In 1973, a rookie reporter, Kevin McKiernan, tried to cover members of the American Indian Movement who took over Wounded Knee, South Dakota. Forty years later, he meets up with a man that he unwillingly photographed during the violent and deadly ordeal, and the two go back to Dakota and to the pipeline protest of Standing Rock. Meanwhile, McKiernan launched a new investigation into the murder of a former roommate who was also a Canadian Native who took part in the Wounded Knee uprising. What McKiernan uncovers will put him up against the FBI and the AIM, the same members that once trusted him.
In an attempt to impeach the chairman of the Oglala Lakota tribe, the American Indian Movement (AIM) occupied a reservation in South Dakota known as Wounded Knee. Tensions escalated when the armed tribes broke off into camps. Other tribes, as well as the FBI, were involved as things would then turn violent and deadly. Kevin McKiernan gives us firsthand accounts of these events with archival footage and photos that capture the intense battle.
From Wounded Knee to Standing Rock: A Reporter’s Journey comes at a time where social justice is the focal point of the news media. This documentary shows just another view of how injustices have been done to another community, and it’s something that our textbooks fail to tell us about. The footage and videos used are straight from the 70’s so you get the 70’s grainy feel, which puts you into a time capsule. There are updated interviews from tribal members and former FBI agents involved in the siege.
“Tensions escalated when the armed tribes broke off into camps.”
The FBI interviews are most intense when agents are questioned about Wounded Knee and the possible murder of a former member of AIM. Kevin McKiernan questions former FBI special agent David Price about false testimonies. David Price clearly gets defensive and agitated. It is especially interesting to see Price’s demeanor change and makes you wonder what he and the FBI could be hiding.

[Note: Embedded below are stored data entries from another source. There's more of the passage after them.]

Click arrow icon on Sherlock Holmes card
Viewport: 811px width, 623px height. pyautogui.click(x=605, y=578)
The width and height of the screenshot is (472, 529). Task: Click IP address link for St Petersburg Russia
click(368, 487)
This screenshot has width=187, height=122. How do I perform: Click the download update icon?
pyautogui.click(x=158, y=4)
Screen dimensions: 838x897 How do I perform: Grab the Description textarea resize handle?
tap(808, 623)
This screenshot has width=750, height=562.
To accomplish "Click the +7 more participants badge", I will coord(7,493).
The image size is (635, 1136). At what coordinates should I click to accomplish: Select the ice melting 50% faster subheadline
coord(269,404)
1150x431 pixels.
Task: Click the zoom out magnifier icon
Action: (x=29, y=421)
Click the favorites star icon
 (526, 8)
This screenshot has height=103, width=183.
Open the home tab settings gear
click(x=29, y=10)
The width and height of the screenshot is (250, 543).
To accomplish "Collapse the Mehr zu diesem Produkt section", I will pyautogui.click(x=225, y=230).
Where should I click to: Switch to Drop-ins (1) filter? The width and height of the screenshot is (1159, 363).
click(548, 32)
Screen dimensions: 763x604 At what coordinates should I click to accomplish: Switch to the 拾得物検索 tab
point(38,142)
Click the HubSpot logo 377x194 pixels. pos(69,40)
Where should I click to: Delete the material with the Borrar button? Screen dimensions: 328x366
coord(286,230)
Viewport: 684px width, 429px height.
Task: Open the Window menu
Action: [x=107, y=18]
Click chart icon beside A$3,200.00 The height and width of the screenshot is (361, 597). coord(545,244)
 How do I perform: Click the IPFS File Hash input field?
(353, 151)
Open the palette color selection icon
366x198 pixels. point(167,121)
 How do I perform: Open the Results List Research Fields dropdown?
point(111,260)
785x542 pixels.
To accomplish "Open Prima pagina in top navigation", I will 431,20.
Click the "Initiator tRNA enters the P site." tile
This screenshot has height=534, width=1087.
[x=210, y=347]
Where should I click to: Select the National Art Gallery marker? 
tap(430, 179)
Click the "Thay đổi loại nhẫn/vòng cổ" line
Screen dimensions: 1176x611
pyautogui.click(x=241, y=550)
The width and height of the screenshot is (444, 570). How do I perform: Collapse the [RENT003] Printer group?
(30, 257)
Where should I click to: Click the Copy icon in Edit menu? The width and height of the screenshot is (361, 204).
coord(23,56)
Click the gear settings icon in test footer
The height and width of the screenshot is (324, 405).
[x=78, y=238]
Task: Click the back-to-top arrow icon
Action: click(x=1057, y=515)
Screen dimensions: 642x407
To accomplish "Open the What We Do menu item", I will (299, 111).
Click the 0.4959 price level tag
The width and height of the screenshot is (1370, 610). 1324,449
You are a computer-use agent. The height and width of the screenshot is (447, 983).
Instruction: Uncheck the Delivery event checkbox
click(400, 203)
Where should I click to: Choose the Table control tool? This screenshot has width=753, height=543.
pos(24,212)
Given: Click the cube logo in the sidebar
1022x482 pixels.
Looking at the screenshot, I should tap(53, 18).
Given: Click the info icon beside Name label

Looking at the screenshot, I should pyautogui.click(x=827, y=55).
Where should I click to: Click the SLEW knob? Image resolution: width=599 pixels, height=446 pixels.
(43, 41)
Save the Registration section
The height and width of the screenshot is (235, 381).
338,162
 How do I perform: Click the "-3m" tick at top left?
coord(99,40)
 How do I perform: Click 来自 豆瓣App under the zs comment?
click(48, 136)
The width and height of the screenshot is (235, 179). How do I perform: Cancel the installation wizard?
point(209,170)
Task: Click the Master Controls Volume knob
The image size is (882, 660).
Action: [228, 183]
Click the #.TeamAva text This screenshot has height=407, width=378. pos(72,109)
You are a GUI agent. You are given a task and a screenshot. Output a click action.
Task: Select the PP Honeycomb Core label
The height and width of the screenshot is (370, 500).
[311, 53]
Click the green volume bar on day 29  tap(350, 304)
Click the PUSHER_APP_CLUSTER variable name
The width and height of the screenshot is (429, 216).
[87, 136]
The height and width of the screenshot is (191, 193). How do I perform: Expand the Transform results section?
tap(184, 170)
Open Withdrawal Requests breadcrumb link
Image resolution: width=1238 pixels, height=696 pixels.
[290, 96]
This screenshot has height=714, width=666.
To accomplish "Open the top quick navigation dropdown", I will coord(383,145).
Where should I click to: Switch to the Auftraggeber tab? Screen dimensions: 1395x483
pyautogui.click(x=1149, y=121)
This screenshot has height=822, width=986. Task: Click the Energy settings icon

What I think this doc falls short on is covering the protest of the pipeline on Standing Rock. With Standing Rock being in the title, you think that it would have at least an equal focus of the documentary as the battle on Wounded Knee, but it does not. It seems that it is just barely mentioned to tie things together at the end of the film. Standing Rock is something that could have had so much more coverage in this documentary, considering how much media coverage it received.
Regardless, I think that From Wounded Knee to Standing Rock: A Reporter’s Journey is one that can open ears, eyes, and minds to things going on within the world, and that has been going on for years. It shows things from the eyes of Kevin McKiernan. Yet, it is with the perspective of the Native Americans that lived through the 71-day siege.
"…can open ears, eyes, and minds to things going on within the world..."
A simply superb film and significant educational opportunity for students of American history..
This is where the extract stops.